Искус (Суханова) - страница 50

— Я думал о тебе все время, — проникновенно сказал Сурен. — Я давно уже думаю о тебе.

— Ну брось — давно! — неловко сказала Ксения, и только подлила масла в огонь.

Сурен заставил ее остановиться, взял за руку, и она не смогла высвободить руку, заставил выслушать, как он засыпал с мыслью о ней и с мыслью о ней просыпался. И Сурен не был бы Суреном, хорошим, серьезным парнем, если бы тут же не поставил точки над «i»:

— Я хотел тебе предложить: давай будем вместе.

Он все еще удерживал ее, но при этом, потупившийся, большой, был так беззащитен, что Ксения чуть не лопнула от жалости.
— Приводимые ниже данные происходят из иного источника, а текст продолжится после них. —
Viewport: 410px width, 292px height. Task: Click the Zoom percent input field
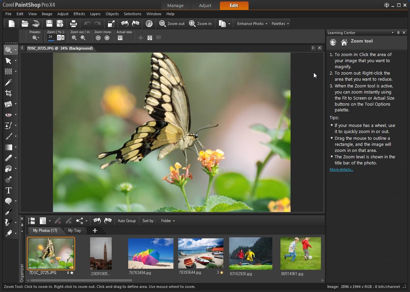(52, 37)
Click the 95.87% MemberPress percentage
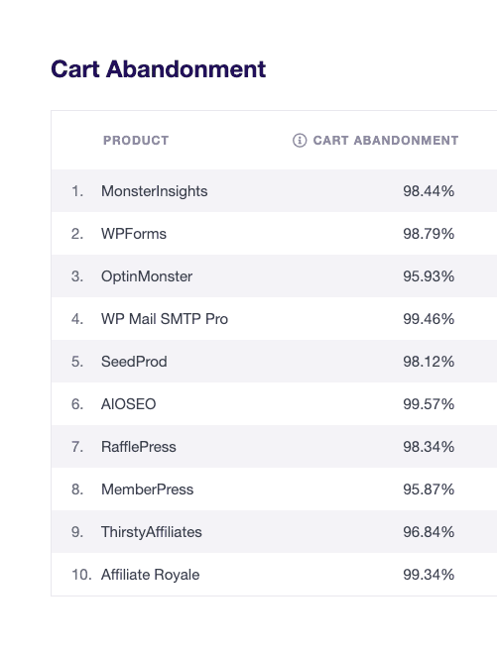The height and width of the screenshot is (651, 497). (429, 489)
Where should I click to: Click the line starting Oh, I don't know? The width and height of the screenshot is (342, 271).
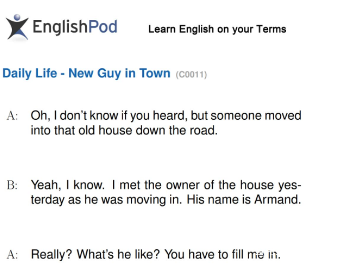point(166,115)
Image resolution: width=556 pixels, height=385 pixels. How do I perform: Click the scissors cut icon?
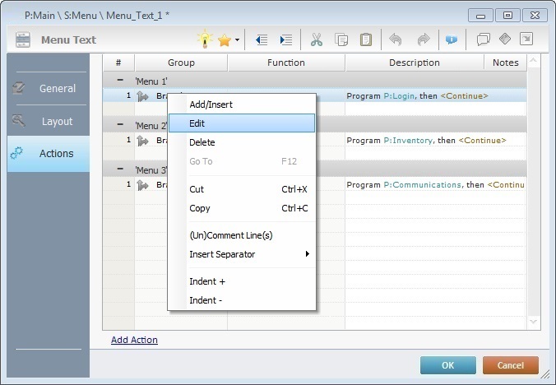click(x=316, y=39)
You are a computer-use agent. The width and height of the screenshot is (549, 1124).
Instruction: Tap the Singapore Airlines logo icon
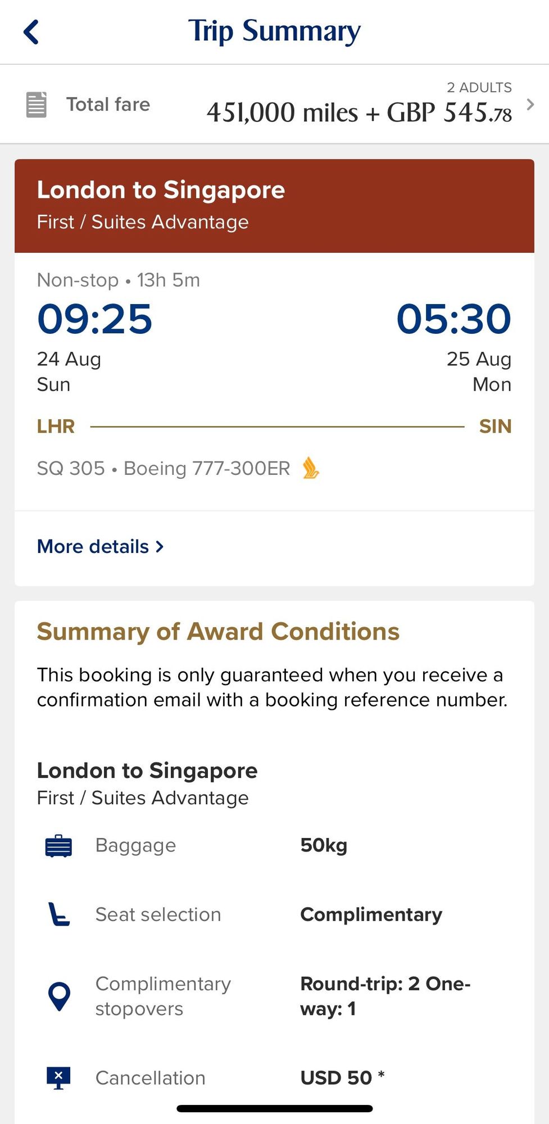[x=311, y=468]
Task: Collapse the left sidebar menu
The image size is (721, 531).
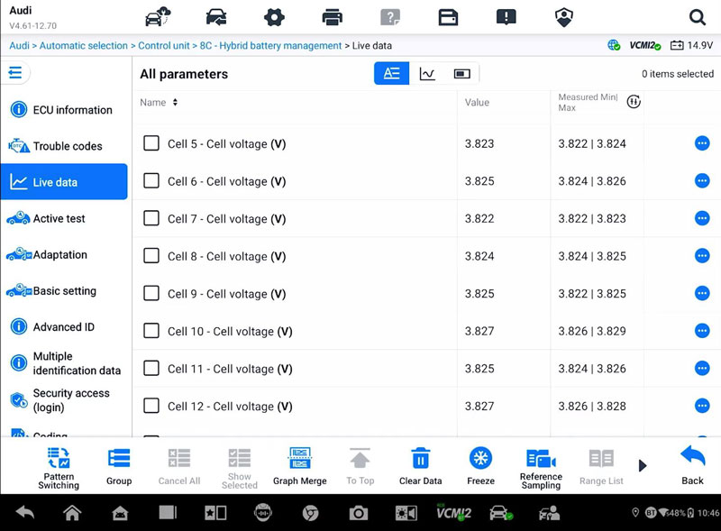Action: coord(15,73)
— Нет, — сказала она как можно мягче, — нет, это невозможно.

Он сразу выпустил ее руку, стоял, понурясь, потом спросил:

— Ты с кем-нибудь дружишь?

Он все еще был школьником, хотя и посматривал победоносно на тридцатилетних женщин.
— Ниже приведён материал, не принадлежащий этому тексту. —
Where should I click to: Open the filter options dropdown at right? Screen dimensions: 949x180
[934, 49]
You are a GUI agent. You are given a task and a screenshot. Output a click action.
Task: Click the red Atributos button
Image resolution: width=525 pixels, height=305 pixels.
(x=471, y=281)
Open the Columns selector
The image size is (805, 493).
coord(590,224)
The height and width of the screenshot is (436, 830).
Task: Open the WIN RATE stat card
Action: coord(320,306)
— Не в этом дело, — поморщилась Ксения.

— Тебе кто-то нравится, ты любишь, да?

— Да нет же, — сказала она, хотя короче и проще было бы сказать «да», и тут же обозлилась на себя, сказала резче. — Дело не в том, люблю ли я кого-нибудь. Дело в том, что я не люблю никого, даже себя.

— Я понимаю.

Господи, подумала Ксения в тоске, ну какое это имеет значение, люблю я его или нет, я не хочу, чтобы он был так несчастен, я больше не могу, пора уходить.
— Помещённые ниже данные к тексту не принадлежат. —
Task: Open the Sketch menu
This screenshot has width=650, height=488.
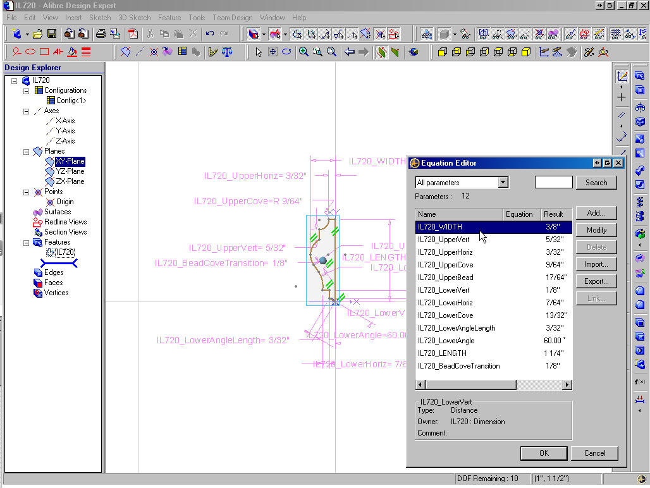Action: pyautogui.click(x=100, y=18)
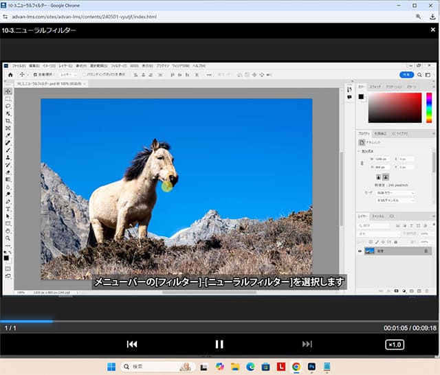Change playback speed ×1.0 button
Screen dimensions: 440x375
pos(395,344)
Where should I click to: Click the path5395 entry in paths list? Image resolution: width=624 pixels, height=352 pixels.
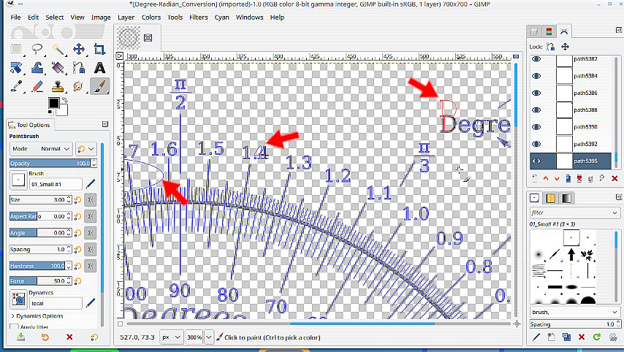585,161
— Ну, хватит, — сказала она с неуверенной веселостью. — Не нужно быть таким несчастным. Я тоже не очень-то счастлива, ну и что? У тебя есть биология, и у меня тоже кое-что есть в этом роде. Ты еще полюбишь, поверь мне.

Она не выдержала и провела ладонью по его волосам, но он отвел ее руку.

— Ты не бойся — сказал он, — я ничего с собой не сделаю.

«Ничего с собой». Этого еще не хватало! — испуганно и брезгливо подумала она.

Проходившая мимо пара оглянулась на них с любопытством, и Ксения, взяв Сурена под руку, повела его прочь. Теперь на Сурена напала горестная разговорчивость. Он все говорил и говорил: о том, как ему вообще не везет, о женщинах, которые ему не приятны, о ней, Ксении — как он всегда любил смотреть на нее, как он уважал ее, но только этим летом понял, что любит. И, слушая его, Ксения понимала, что только ее одну и можно любить, что без нее, без ее любви нет ни в чем радости и смысла, и какое это горькое, безрадостное мужество — продолжать жить, учиться, заниматься биологией, зная, что никогда ее не будет рядом. Безумно жалко было его. А вокруг было так прекрасно, так душисто, так нежно-прохладно.

Посреди аллеи с сильным лунным светом Сурен вдруг остановился, и она поняла, что он хочет вглядеться в нее, запомнить в конце этого дня, который они провели вдвоем так счастливо. Он смотрел на нее, взяв за локти. И… что-то сдвинулось: глаза его были прикованы к ней, а лицо клонилось все ниже и ниже. И так опрокинуто к ней было его лицо, словно теперь уже ничто не могло приподнять, отвести его. Ксения хотела перевести дыхание — и задохнулась, поперхнулась: большой, горячий, странно обнаженный рот захватил ее губы. И еще раз пыталась она вздохнуть — и не могла, задыхалась.